Stored data entries:
################

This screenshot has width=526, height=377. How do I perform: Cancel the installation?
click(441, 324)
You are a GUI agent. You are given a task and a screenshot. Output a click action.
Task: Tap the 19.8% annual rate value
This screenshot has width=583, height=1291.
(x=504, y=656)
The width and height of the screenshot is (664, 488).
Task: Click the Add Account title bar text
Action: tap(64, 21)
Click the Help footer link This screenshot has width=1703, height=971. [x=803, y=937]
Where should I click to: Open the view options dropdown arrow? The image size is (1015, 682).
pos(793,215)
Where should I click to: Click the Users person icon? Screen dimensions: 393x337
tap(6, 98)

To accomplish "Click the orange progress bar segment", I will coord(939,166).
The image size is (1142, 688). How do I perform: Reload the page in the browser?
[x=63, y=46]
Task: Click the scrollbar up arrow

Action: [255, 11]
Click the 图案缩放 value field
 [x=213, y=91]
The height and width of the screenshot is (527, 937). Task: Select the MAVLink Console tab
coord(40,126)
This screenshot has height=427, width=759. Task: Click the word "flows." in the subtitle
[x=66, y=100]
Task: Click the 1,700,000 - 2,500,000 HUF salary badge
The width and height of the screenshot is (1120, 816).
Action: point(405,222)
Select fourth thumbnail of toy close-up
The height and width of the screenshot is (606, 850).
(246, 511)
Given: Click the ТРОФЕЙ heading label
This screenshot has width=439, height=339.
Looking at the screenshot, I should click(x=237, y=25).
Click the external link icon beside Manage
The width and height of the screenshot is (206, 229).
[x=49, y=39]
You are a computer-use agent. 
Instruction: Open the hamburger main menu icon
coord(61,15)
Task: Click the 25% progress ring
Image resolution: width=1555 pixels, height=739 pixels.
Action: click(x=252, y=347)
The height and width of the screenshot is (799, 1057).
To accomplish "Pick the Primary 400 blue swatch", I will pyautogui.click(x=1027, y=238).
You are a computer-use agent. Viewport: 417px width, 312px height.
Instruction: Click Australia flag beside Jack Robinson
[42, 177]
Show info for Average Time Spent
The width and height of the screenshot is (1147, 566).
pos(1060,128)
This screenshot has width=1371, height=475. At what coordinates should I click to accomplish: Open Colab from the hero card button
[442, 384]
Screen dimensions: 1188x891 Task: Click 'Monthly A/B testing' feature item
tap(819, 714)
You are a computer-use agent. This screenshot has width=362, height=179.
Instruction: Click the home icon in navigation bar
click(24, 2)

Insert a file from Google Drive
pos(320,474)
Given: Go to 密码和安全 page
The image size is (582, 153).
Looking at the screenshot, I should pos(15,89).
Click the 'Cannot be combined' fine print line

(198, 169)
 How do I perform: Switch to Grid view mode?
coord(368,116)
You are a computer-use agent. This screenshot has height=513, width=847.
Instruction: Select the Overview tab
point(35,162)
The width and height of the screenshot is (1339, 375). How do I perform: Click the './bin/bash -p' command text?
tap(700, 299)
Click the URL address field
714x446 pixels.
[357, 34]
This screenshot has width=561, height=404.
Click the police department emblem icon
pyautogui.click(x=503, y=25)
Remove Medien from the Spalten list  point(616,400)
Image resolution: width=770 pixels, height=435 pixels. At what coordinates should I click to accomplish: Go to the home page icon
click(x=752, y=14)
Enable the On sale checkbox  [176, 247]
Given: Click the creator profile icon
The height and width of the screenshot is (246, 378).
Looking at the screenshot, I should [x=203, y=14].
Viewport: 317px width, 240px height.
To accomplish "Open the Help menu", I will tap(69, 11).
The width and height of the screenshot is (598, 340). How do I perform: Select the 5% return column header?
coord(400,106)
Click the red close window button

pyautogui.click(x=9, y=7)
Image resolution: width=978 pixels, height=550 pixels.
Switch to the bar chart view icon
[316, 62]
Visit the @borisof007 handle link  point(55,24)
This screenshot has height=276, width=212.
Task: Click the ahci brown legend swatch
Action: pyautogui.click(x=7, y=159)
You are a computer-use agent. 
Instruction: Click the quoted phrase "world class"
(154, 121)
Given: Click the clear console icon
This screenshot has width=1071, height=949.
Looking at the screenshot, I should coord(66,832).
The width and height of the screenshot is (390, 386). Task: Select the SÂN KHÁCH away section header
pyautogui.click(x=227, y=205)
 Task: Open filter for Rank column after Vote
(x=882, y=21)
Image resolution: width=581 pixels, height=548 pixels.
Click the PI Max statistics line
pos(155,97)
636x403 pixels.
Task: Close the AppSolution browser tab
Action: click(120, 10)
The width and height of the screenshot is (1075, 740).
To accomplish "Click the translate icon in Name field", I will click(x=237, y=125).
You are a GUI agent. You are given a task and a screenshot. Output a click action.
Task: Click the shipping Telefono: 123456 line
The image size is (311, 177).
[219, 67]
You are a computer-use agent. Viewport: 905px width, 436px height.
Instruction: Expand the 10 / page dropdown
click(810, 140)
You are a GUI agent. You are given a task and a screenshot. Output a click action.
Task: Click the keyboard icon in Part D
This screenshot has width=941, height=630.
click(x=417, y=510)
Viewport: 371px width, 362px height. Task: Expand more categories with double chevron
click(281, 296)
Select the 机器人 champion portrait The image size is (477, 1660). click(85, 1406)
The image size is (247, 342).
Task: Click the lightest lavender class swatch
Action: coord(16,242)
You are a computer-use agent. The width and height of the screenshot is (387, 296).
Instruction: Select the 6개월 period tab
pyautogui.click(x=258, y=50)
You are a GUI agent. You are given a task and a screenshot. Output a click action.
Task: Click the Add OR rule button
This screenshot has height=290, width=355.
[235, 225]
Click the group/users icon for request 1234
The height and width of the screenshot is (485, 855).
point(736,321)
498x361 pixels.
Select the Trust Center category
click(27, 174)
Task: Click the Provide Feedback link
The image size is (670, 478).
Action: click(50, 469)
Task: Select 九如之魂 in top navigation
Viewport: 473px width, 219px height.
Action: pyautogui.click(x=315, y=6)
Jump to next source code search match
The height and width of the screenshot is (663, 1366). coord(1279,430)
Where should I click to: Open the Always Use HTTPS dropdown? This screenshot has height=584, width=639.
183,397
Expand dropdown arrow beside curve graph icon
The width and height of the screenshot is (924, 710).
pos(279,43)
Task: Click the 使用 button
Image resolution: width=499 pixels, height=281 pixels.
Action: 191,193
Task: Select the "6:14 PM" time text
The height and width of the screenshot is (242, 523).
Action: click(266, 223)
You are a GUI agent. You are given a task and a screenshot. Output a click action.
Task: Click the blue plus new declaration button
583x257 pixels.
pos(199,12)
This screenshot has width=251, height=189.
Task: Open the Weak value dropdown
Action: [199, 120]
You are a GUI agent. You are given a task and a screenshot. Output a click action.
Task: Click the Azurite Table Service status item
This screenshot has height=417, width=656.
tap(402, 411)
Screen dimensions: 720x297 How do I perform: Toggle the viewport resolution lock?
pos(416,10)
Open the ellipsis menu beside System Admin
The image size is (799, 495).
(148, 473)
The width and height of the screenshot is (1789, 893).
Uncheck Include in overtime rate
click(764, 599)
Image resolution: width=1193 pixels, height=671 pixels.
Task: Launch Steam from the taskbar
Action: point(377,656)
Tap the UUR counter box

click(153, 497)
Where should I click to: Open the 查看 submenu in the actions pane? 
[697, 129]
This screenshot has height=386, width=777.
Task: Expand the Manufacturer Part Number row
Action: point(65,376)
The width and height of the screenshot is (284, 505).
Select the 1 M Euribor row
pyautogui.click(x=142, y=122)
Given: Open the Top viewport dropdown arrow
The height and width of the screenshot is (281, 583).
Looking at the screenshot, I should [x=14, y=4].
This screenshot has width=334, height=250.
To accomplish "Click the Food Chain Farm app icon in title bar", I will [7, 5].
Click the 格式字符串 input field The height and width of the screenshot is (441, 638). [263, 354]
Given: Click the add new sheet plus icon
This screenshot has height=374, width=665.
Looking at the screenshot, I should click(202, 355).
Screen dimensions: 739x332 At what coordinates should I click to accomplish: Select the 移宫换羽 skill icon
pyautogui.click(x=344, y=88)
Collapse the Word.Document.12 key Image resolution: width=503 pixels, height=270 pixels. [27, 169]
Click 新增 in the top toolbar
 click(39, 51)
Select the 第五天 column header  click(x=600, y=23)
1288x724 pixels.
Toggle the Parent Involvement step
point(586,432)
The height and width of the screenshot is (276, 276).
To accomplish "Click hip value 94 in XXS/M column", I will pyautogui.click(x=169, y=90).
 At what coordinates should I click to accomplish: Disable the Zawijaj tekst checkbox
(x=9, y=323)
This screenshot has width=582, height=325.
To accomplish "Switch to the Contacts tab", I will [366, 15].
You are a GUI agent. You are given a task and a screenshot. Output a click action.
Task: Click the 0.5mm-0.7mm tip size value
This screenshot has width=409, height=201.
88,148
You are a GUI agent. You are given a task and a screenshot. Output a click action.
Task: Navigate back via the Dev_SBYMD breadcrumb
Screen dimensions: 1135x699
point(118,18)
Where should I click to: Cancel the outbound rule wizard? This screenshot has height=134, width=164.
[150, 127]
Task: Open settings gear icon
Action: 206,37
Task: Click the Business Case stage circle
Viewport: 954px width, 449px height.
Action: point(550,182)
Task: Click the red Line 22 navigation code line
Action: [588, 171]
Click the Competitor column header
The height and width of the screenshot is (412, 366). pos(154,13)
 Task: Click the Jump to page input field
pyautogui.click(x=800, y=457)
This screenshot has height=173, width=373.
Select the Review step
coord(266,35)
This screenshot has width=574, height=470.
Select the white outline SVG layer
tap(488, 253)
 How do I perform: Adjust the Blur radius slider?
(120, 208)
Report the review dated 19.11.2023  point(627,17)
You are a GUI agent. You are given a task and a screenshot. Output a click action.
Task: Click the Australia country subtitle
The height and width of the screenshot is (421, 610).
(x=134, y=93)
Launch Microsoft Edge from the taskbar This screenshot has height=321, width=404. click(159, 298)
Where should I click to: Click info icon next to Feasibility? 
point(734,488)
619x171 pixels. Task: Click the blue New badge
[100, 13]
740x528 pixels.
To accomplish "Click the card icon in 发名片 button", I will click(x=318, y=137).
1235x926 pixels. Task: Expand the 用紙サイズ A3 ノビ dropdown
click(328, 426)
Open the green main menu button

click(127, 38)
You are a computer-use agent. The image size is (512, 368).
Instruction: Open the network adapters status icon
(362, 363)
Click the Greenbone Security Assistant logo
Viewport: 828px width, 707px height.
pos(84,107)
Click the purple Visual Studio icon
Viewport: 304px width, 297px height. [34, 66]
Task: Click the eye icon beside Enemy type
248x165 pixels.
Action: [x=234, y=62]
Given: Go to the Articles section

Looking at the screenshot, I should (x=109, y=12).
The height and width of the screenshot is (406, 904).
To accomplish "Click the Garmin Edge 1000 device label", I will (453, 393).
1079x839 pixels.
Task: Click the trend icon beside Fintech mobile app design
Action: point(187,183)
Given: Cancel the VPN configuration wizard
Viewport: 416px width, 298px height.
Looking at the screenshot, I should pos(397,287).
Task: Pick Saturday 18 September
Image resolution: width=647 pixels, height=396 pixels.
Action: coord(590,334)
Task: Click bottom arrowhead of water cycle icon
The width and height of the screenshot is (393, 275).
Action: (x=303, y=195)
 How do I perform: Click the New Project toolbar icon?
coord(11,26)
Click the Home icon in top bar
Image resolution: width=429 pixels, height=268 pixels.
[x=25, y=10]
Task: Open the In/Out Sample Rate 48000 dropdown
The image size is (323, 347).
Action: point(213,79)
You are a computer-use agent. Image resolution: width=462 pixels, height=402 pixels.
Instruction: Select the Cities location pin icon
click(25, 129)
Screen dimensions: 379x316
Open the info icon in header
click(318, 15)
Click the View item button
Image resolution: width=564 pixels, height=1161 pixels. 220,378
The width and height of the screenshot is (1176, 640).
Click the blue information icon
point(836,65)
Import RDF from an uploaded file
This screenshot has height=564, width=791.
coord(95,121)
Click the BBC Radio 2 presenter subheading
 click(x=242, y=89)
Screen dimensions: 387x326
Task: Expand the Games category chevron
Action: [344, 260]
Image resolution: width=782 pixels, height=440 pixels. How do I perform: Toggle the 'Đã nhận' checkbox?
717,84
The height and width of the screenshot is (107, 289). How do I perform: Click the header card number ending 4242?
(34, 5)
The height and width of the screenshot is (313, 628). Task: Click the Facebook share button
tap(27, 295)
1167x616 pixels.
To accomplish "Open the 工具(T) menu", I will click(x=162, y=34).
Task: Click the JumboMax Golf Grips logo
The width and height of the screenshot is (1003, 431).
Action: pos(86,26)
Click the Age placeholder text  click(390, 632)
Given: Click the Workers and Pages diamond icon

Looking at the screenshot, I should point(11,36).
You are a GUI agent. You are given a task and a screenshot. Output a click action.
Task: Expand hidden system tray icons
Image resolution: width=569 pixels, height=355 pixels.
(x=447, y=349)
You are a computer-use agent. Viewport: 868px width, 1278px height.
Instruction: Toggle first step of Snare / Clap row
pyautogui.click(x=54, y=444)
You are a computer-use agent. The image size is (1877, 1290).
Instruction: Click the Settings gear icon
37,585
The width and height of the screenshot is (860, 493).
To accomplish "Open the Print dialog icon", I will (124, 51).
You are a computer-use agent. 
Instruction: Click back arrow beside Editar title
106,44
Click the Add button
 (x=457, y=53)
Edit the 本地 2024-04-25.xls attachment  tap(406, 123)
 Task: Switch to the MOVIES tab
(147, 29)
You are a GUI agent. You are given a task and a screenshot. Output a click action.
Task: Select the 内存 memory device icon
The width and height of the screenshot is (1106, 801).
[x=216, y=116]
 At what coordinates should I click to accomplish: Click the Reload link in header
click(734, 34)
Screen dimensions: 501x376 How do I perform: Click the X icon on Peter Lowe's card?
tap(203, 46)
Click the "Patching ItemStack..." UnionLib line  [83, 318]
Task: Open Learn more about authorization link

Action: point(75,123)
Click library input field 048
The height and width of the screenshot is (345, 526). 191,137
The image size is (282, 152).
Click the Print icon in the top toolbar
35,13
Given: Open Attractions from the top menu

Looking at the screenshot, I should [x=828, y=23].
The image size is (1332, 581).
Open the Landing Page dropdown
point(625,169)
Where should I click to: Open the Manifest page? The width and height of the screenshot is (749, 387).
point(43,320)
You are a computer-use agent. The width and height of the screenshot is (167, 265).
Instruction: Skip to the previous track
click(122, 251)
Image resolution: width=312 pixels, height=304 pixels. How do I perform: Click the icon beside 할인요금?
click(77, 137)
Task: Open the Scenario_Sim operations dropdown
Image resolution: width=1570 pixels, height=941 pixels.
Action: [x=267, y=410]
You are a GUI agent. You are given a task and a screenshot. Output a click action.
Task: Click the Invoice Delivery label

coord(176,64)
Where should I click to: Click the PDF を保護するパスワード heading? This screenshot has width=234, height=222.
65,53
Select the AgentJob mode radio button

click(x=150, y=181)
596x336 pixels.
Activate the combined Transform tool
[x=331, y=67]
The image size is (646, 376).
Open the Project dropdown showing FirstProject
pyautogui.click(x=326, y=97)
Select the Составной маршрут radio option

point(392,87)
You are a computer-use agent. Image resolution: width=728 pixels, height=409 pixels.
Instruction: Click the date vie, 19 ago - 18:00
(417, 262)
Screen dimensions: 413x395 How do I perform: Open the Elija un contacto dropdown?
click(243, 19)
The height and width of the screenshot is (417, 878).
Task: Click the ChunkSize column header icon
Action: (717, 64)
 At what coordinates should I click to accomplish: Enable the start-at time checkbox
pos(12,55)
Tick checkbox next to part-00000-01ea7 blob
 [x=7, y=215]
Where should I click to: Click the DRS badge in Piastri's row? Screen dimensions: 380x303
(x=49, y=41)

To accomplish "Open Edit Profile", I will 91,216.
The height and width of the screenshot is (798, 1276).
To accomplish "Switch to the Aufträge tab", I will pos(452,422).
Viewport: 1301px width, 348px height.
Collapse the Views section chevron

################

Work order =
Find the word "progress" in the data and show each line that holds it.

Exercise answer =
To accomplish "Click the orange progress bar segment", I will coord(939,166).
Task: Click the 25% progress ring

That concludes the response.